A group representing thousands of people living in potentially dangerous homes has urged the Government to make banks contribute to a multi-million euro financial repair scheme.

The Mica Action Group has called for the move with some people facing tens of thousands of euro in costs to make their homes safe.

The group told RTÉ's Morning Ireland that no homes have been repaired a year after the Government scheme began.

During the Celtic Tiger era, almost 5,000 homes in Donegal and a small number in Mayo were built using blocks which included a mineral called Mica.

The mineral, when used in blocks which have a low level of concrete, can lead to large amounts of water being retained, risking the blocks collapsing under their own weight and as a result bringing homes to the ground.

Following years of campaigning, the Department of Housing set up a scheme to help fund repairs to the affected buildings in January last year.

The scheme, which is expected to eventually cost close to €1bn due to the extensive work involved, operates by the State paying for 90% of the repairs and the homeowner paying for the remaining 10% of work.

However, the State will not cover any costs of a person or family having to leave their home and rent somewhere else for safety reasons while still paying the original mortgage, while any work on homes more than 2,000sq ft, must be paid for privately.

Mica Action Group spokesperson Michael O'Doherty said the situation means homeowners who have done nothing wrong are facing tens of thousands of euro worth of debt which they cannot repay.

In a specific request to the Government, he said changes need to be made to the existing scheme so that banks which hold the mortgages on the homes also contribute financially in order to reduce the pressure on homeowners.

"We refer to them [the Mica blocks] locally as Weetabix blocks.
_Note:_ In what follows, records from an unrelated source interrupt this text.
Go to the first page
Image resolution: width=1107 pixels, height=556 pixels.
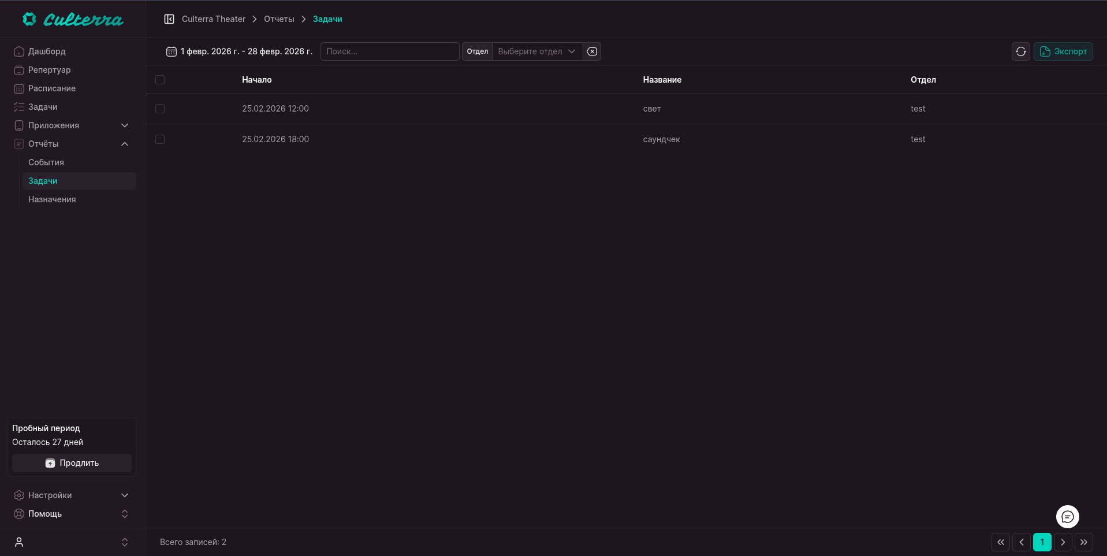1001,542
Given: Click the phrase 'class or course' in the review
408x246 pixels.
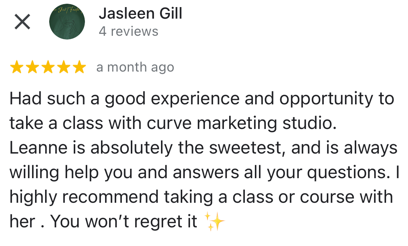Looking at the screenshot, I should point(293,197).
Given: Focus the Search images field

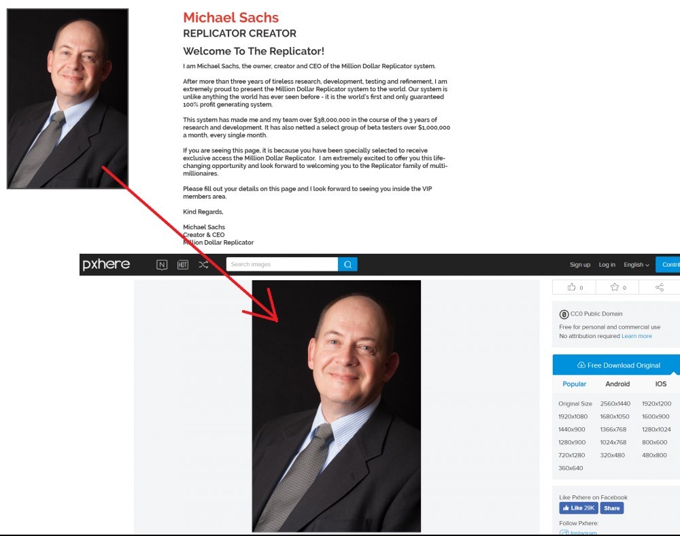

Without exaggeration, once the plaster's removed you can disintegrate the blocks with your bare hands and that's what homeowners are living in right now.

"We've been on a long road here. Eventually we got to the point where something was done for us and we got a scheme, and that was January 2020. But today, we don't have as yet one house started.

"Even with the scheme, depending on the size of the house you will range from €50,000 out of pocket up to €220,000.

"We do have applications through, 188 applications, but the bottom line is that we will continue to have people attempting to fix their own homes because the scheme is not fit for purpose," Mr O'Doherty said.

One of the people affected is Christina Crumlish, from Malin Head on the Inishowen peninsula in Donegal, who explained the individual difficulties she and her family are facing.

"The house began cracking outside, the cornerstones started to move, the house started to shift ... you have bits of the house falling off on the outside, the cracks are now an inch wide, and then the inside of the house, there's one crack that runs the whole way along.

"The scheme is taking too long. We've paid nearly the guts of €6,000, which I had to get a loan from family and friends because you have to have about €6,000 to start. It's humiliating. I've a friend who was put out of her house in 2017 because it was so bad, she has already spent around €23,000 in rent, there's been no houses fixed at this stage."

Ms Crumlish said so many people are under pressure and that they feel "really alone".

Minister for Housing Darragh O'Brien said the support scheme was introduced in January 2020 and needs time to be allowed to work.

He said it will take a number of years for the situation to be resolved, but added he has recently met Mica Action Group representatives and is open to listening to potential ways to address the concerns of affected homeowners.

He said this includes "issues with regard to some of the banks".

"The scheme's up and running, there is a commitment by this Government to continue this scheme through the Programme for Government, because this issue won't be resolved over one year or indeed over two or three.

"This is obviously exchequer moneys going into this scheme to help people who badly need it. Issues have been raised with regard to some of the banks, and I am waiting for Mica Action Group to send me a submission with some further issues they've come up against," Mr O Brien said.

Sinn Féin TD for Donegal, Pádraig Mac Lochlainn, said while the Government scheme is helping people affected, he believes there is too much pressure being placed on affected homeowners.

He said the only way to fix this situation is for the Government to change the scheme and to make banks who hold mortgages on the properties to provide a set contribution to the fund.

"The State will eventually pay hundreds of millions to assist the affected families across Donegal, and the banks are making no financial contribution.

"I think it's outrageous and I am calling on Minister O'Brien and Minister for Finance Paschal Donohoe to bring in the banks and make it clear to them that they need to step up here.

"Right now the scheme is not working for a large number of families," Deputy Mac Lochlainn said.

In a statement to Morning Ireland, a spokesperson for the Banking and Payments Federation of Ireland said: "Banks are working closely with homeowners across the region who are impacted by defective blocks (MICA) in their house and are making applications for lending facilities, in many cases to aid their application for the Government-established support scheme for MICA impacted houses.

"Staff locally have a full understanding of the issues and the complexities involved for many customers in their area and are working these homeowners on a case-by-case basis to find a financial solution that can help alleviate their challenging circumstances."